(Saved entries)
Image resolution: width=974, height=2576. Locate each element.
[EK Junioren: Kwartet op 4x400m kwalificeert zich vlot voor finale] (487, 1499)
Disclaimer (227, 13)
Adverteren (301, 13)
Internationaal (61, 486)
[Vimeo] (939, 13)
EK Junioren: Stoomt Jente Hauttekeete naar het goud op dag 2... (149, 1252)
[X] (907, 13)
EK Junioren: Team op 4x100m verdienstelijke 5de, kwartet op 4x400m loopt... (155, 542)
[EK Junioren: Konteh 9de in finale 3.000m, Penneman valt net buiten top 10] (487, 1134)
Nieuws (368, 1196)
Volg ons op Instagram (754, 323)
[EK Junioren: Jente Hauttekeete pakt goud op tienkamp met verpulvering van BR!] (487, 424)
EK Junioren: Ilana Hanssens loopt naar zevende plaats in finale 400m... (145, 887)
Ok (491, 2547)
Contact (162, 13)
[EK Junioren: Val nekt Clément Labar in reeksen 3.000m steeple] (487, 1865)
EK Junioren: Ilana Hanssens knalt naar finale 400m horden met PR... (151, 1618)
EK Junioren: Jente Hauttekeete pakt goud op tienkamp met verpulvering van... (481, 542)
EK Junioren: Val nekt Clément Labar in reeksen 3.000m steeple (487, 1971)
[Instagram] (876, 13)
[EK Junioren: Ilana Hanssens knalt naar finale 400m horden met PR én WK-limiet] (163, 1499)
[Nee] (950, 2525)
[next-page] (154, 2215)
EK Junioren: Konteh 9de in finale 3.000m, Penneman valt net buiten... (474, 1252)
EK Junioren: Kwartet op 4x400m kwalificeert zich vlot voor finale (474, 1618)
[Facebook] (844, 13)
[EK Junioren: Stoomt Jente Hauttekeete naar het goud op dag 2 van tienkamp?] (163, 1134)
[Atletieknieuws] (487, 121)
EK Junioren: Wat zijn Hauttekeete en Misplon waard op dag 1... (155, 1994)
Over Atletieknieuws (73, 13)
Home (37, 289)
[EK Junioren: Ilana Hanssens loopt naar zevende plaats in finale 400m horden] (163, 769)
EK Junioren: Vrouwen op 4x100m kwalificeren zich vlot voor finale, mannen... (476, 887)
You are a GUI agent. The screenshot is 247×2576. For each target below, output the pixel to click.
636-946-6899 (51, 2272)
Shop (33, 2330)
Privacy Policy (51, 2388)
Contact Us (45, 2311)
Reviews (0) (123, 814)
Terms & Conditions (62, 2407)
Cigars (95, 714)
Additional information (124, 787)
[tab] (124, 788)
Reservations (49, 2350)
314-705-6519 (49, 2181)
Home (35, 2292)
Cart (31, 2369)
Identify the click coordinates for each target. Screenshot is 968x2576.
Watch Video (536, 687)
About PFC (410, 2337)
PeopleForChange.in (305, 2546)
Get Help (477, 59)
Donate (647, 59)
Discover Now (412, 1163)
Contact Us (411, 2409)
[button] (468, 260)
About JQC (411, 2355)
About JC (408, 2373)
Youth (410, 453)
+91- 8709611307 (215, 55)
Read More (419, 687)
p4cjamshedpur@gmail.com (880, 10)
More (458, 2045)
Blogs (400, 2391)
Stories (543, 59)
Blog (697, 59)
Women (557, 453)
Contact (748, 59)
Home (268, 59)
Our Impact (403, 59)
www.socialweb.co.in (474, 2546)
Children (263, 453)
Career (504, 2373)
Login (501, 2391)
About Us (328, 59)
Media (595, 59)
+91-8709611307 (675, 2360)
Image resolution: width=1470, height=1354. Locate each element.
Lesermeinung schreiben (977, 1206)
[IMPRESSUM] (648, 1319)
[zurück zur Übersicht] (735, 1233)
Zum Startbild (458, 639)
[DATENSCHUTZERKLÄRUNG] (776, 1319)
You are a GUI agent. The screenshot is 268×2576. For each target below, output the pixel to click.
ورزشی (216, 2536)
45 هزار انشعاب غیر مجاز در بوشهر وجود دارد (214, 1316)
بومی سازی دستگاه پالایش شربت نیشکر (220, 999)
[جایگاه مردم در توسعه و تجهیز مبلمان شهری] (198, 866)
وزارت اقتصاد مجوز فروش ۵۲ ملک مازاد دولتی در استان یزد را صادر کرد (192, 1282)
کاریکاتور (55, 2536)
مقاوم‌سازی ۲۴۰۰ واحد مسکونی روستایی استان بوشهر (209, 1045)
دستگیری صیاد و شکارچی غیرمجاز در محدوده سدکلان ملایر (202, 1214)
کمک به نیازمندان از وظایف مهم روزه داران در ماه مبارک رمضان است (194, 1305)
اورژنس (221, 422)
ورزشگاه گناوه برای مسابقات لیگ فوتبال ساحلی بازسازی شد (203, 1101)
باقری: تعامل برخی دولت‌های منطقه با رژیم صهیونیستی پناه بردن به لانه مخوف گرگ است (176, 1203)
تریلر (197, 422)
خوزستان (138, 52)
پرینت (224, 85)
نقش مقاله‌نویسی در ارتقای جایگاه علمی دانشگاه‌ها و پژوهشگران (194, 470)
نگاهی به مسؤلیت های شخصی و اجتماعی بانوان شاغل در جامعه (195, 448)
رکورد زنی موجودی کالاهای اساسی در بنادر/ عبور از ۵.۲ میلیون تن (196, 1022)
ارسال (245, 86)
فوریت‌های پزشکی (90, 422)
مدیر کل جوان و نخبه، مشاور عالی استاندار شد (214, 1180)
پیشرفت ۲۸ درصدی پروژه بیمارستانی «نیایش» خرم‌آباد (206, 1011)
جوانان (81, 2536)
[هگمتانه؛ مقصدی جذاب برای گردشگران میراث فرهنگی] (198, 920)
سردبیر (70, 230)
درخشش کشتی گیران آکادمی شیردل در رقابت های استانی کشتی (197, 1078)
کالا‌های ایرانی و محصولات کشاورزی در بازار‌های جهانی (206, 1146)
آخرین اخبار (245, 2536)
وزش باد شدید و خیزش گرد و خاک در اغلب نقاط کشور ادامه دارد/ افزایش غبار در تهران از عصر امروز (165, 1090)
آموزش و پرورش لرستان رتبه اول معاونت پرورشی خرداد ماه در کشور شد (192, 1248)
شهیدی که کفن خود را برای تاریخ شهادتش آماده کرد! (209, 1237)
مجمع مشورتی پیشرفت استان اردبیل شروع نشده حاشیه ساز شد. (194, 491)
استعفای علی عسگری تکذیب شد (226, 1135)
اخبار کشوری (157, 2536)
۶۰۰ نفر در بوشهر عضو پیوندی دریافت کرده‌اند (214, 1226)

Exercise. Please determine how many lines of the records above include the word "goud", replying with a number alone.

Answer section. 4